WORK REQUEST =>
In the listing below, find the line with "Zero Kota (147, 840)", then repeat exactly every line from the top through that one.

DATASET EXCERPTS =>
[Start of Attachment]

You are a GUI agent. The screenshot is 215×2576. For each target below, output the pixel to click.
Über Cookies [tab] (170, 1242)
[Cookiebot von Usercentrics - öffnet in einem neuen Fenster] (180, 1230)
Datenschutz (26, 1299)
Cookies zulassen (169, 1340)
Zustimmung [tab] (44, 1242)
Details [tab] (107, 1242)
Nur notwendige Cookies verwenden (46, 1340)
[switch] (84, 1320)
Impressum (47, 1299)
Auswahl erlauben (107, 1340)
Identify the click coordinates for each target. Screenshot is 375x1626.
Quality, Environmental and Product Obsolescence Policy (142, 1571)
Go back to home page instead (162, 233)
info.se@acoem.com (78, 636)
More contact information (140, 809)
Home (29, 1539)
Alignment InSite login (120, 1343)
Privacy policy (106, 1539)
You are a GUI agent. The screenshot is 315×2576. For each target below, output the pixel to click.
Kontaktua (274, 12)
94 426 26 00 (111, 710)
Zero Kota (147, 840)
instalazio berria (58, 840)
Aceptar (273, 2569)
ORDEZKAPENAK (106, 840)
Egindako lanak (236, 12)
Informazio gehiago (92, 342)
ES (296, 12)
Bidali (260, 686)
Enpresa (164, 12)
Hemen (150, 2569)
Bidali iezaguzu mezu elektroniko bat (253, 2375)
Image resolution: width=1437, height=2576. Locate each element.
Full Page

[End of Attachment]

YOUR RESPONSE =>
You are a GUI agent. The screenshot is 215×2576. For each target below, output the pixel to click.
Über Cookies [tab] (170, 1242)
[Cookiebot von Usercentrics - öffnet in einem neuen Fenster] (180, 1230)
Datenschutz (26, 1299)
Cookies zulassen (169, 1340)
Zustimmung [tab] (44, 1242)
Details [tab] (107, 1242)
Nur notwendige Cookies verwenden (46, 1340)
[switch] (84, 1320)
Impressum (47, 1299)
Auswahl erlauben (107, 1340)
Identify the click coordinates for each target. Screenshot is 375x1626.
Quality, Environmental and Product Obsolescence Policy (142, 1571)
Go back to home page instead (162, 233)
info.se@acoem.com (78, 636)
More contact information (140, 809)
Home (29, 1539)
Alignment InSite login (120, 1343)
Privacy policy (106, 1539)
You are a GUI agent. The screenshot is 315×2576. For each target below, output the pixel to click.
Kontaktua (274, 12)
94 426 26 00 (111, 710)
Zero Kota (147, 840)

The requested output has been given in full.